Misteriosa aparición en la calle Ciudad de Onteniente

CÁDIZDIRECTO/Jose Manuel García Bautista.- Los fenómenos paranormales no atienden a una programación o cotidianeidad, no es un fenómeno que pueda ser pronosticado con anticipación y carece de toda temporalidad, con lo cual, cuando se manifiesta, el primer sentimiento que produce es el de la sorpresa y el miedo.

Miedo a lo desconocido, a lo que no se entiende, a lo paranormal…, a lo que ‘entendemos’ que pertenece a ‘otro mundo’ y se manifiesta ante nosotros en ese momento.

Quizás como consecuencia de nuestro anterior artículo, donde relatábamos los fenómenos paranormales en la calle Picasent en la barriada sevillana de Parque Alcosa, han sido muchas las personas que se han comunicado con nuestro equipo de investigación narrando vivencias en la misma zona, en unos casos descartadas por ser perfectamente explicables y en otras siendo tenidas en cuenta por la llamativa fenomenología descrita.

Nuestro testigo en esta ocasión se llama José H.G., que nos llamaba la atención sobre lo impactado que quedó tras leer el caso de la calle Picasent  y la gran similitud que guardaba con una experiencia vivida por él en la vecina calle de Ciudad de Onteniente en este mismo barrio.

Así nuestro testigo nos decía: “he leído el artículo y en mi casa me pasa, de verdad, que cuando llega la madrugada me hecho en el sofá a oscuras y veo pasar una sombra por el balcón. Es curioso pues las persianas están bajadas y no hay iluminación que viene de la calle”. La sombra se presenta ante ellos pasando por el balcón y no es una experiencia grata. Igualmente no sólo ha sido vista por el testigo, también por un familiar muy cercano: “mi padre y yo que somos testigos“.

Sobre las características del edificio José H. relataba: “Estos pisos tienen unos 40 años e incluso más“, y la verdad es que esta parte del barrio fecha su construcción hace ya casi medio siglo, no encontrándose razón aparente para la manifestación del fenómeno de sombras que vive el testigo.

Y las experiencias prosiguen…

José H. G. nos contaba, en exclusiva, otros encuentros con lo sorprendente en su domicilio: “hace cuestión de tres años estábamos asomados al balcón y vimos como una especie de nave alejándose y acercándose durante una hora y media, dando vueltas por mi calle con luces de color rojo y blanco, y te aseguro que no eran aviones del aeropuerto”. Sobre este otro fenómenos  el testigo cree que es “cómo si estuviera observándonos“.

La publicación de nuestro anterior artículo ha despertado todo tipo de comentarios que tratan de explicar las causas de la aparición, desde los que opinan que antaño en el lugar había un cementerio (hecho no comprobado) hasta que fue zona de fusilamientos.

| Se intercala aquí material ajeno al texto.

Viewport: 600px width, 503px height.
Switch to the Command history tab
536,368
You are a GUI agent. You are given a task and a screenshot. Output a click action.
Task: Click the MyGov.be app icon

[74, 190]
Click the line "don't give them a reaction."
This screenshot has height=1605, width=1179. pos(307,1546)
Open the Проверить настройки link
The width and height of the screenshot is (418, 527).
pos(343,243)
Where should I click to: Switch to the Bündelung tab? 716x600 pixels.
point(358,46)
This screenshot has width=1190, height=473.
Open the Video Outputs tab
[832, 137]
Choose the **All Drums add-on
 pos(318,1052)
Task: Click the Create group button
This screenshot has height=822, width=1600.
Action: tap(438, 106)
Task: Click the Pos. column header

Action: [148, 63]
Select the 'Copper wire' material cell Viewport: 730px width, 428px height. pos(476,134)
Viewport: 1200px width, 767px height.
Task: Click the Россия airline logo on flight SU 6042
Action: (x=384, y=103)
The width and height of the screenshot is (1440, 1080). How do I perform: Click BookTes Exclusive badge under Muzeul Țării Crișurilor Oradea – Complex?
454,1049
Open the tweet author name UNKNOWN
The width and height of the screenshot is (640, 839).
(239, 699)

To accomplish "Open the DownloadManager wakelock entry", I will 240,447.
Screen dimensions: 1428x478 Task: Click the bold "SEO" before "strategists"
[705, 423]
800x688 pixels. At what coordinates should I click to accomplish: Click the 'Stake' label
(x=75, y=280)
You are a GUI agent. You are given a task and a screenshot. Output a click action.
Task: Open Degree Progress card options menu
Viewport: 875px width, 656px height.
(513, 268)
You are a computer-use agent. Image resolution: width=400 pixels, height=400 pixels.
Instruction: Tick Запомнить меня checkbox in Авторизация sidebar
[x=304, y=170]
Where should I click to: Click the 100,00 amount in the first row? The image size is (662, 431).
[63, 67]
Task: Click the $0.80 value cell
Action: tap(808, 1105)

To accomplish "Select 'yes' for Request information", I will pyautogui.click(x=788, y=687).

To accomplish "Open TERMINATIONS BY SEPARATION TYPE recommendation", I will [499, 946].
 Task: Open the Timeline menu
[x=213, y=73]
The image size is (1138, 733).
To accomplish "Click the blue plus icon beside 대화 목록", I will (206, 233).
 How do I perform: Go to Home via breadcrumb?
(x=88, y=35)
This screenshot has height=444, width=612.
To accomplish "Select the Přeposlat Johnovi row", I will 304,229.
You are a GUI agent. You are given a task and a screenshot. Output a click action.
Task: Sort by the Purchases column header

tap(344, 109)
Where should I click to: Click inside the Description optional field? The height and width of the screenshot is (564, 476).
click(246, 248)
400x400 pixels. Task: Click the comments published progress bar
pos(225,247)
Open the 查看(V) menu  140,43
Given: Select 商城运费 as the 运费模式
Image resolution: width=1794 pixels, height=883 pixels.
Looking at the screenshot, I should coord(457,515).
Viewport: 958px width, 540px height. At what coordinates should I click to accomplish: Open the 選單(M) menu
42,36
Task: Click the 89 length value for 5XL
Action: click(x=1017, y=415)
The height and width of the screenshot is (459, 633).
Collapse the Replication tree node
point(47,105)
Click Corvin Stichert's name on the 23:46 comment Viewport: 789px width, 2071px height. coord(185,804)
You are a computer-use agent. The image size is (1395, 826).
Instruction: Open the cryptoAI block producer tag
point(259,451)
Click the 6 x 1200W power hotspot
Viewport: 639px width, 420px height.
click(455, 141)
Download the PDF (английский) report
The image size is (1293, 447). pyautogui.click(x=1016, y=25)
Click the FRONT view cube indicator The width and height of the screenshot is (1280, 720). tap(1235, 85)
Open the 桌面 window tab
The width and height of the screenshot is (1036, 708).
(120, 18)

Pero la historia del Parque Alcosa es bien diferente ya que se encuentra en el distrito Este-Alcosa-Torreblanca. Se comenzó a construir a finales de la década de los 60 acogiendo a una población de casi 30.000 personas. La barriada se inauguró oficialmente el 14 de julio 1971.

Curiosamente la historia de lo que había allí antes de su construcción no nos lleva a ningún cementerio sino a una dehesa de encinas y olivos dedicada a al crianza de toros bravos, propiedad de la familia de Gregorio Marañón.

Como dato interesante si habría que mencionar que en las proximidades se han encontrado los restos de una villa romana con dos milenios de antigüedad, quizás aquella hipótesis de un antiguo ‘asentamiento romano’ y la posibilidad de un cementerio no sea tan descabellada sin bien no se han encontrado vestigios del mismo. Ello da fuerza al planteamiento inicial: los fenómenos paranormales son atemporales y se dan sin previo aviso, aun en situaciones donde no hay antecedentes trágicos ni luctuosos.

La sombra sigue ‘paseándose’ en este y otros domicilios mientras no son pocos los que gustan practicar una ouija destiempo o invocando al espíritu de un familiar fallecido que jamás regresará.